Limitations of the infection and treatment method
The infection and treatment method of immunisation, however, has some
technical limitations. It does not eliminate the need for acaricide
application due to the potential existence of other tick-borne diseases,
although it allows considerable relaxation of acaricide use. In
addition, the use of live parasites in the vaccine poses some safety
drawbacks for large-scale immunisation purposes This is compounded by
uncertainty about the spectrum of different species, strains and
antigenic types of theileria parasites in different areas, variation in
the sensitivity of different parasite isolates to therapeutic drugs and
the development of a potentially infective carrier state in immunised
animals. Furthermore, the application of the infection and treatment
vaccine requires a liquid nitrogen system for cold storage and
transportation and during the pilot application stage, an extended
monitoring period post-immunisation to detect and treat any breakthrough
infections. Both these aspects currently constitute high cost items in
the delivery of the vaccine.
Research at the International Laboratory for Research on Animal
Diseases (ILRAD) based in Kenya is continuing to further improve the
safety and effectiveness of the infection and treatment vaccine and to
develop genetically engineered safer vaccines that will avoid most of
these drawbacks. In addition, ILRAD's socio-economics programme is
conducting studies in several countries in the region to assess the
epidemiological, economic, social and environmental impact of the
method. These studies are aimed at generating further information that
will be useful for the planning and implementation of widespread
application of the method.
Policy issues
The current methods of ECF control are clearly beset with numerous
limitations and are evidently inadequate and unsustainable. Prospects
for developing new, safer, cheaper and more effective methods based upon
immunisation are very promising. However, before a change in control
strategy is adopted, certain policy issues must also be addressed if the
new control strategies are to be sustainable. The decision for such
change in the control strategy is often political. Politicians and
government policy makers will therefore need to be convinced of not only
the technical and economic feasibility of immunisation but also of its
social, institutional and environmental soundness.
Policy issues regarding the production, delivery and financing of
immunisation by the infection and treatment method would have to be
addressed.

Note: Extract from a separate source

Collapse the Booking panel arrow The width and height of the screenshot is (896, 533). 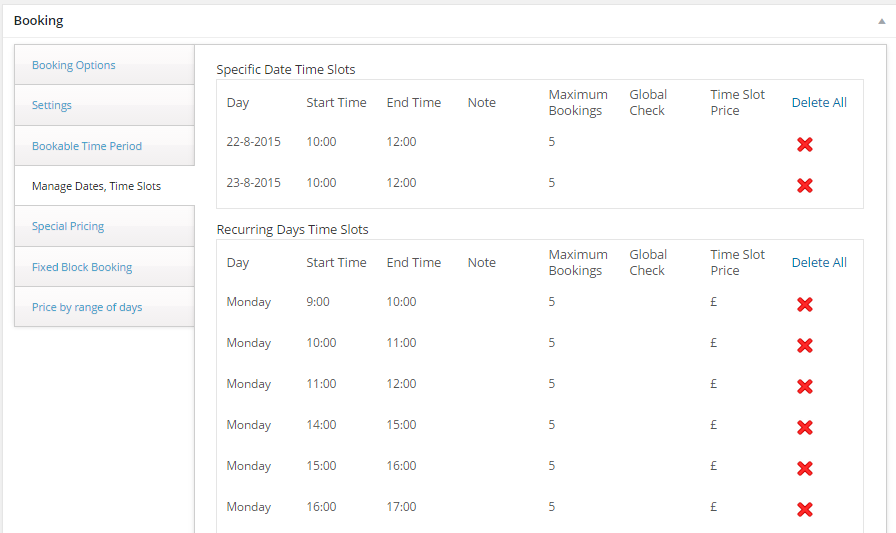pos(882,21)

For instance, how the production and delivery will be
organised.
Critical attention must be given to resource issues: what
facilities, equipment, materials and manpower will be needed; where,
when and how will they be procured and maintained; what institutions
(national, regional and international) will be involved; what
infrastructure (e.g. markets and extension) will need to be provided;
who will pay what cost; and what will be the role of the public and
private sectors. The control of other tick-borne diseases, other
infections and constraints that will confound the control of ECF also
needs to be considered. These and other questions require careful
analysis if the benefits of ECF control by immunisation are to be
maximised and their potential deleterious effects minimised.
Differences in livestock production systems and animal disease
control strategies mean that individual countries will need to assess
their own policy options to determine approaches compatible with optimal
and sustainable application of new control strategies.